La représentante de l’OMS note qu’avant la guerre, les problèmes de santé mentale, comme l’abus d’alcool ou les maladies psychologiques chroniques, étaient fréquents. «Mais dorénavant, le reste de la population est très impacté par la terreur, le chagrin et les souffrances éprouvées.» Les soins de santé mentale exigent désormais d’énormes ressources, souligne Margaret Harris.
D’autres besoins apparaissent. La spécialiste souligne l’ampleur des maladies non transmissibles comme l’hypertension, le diabète et les accidents vasculaires cérébraux. Dans les «zones libérées», les médicaments ont fait les frais de pillages. Il s’agit de réapprovisionner les stocks et développer les soins primaires. «Beaucoup de gens qui ne pouvaient obtenir de médication sont morts dans les caves, probablement davantage que sous l’effet des obus et des bombes.»
Une approche holistique
Mais il est difficile de parler de priorités devant des besoins si nombreux, reconnaît Manal Fouani. Certains du reste sont peut-être moins évidents que d’autres, selon Rana Amirtahmasebi, consultante en urbanisme basée aux États-Unis et spécialisée dans les reconstructions post-conflit et les stratégies culturelles. Pour elle, une planification de reconstruction réussie exige une approche globale et holistique, surtout en zone de conflit.
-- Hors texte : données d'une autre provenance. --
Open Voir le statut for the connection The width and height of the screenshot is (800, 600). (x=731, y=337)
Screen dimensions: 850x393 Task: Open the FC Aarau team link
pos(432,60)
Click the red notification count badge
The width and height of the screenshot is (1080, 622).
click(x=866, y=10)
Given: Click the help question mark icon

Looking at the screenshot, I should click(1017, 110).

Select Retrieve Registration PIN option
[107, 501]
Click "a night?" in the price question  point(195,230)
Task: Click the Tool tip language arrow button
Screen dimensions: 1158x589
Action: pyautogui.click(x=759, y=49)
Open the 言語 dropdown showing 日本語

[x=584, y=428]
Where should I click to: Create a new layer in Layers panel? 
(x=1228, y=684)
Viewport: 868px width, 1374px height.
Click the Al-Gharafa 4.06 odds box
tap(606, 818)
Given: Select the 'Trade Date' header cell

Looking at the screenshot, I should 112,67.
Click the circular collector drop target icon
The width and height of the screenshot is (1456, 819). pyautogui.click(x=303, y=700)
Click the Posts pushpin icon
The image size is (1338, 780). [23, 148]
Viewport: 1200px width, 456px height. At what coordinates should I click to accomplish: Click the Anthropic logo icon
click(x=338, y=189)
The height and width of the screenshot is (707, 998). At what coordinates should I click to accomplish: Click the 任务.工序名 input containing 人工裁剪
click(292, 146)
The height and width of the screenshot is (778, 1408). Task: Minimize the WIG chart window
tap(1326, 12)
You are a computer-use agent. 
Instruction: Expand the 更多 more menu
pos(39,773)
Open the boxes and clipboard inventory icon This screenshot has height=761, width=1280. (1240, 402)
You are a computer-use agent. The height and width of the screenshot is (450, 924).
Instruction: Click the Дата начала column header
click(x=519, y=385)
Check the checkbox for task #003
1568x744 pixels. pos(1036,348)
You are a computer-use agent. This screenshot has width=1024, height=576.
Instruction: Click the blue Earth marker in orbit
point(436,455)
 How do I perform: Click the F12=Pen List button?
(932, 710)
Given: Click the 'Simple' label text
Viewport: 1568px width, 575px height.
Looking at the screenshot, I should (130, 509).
«Il existe des mesures physiques et des mesures immatérielles, explique-t-elle. Ces mesures doivent fonctionner de concert pour permettre le redressement. C’est particulièrement important en cas de conflits, la cohésion sociale et la boussole morale des communautés étant brisées.»
Les mesures physiques incluent les infrastructures habituelles comme l’eau et son assainissement, les transports, les routes et l’énergie. «Tout en les reconstruisant, les pays doivent aussi se focaliser sur les mesures immatérielles comme les arts, la culture et l’éducation», assure Rana Amirtahmasebi.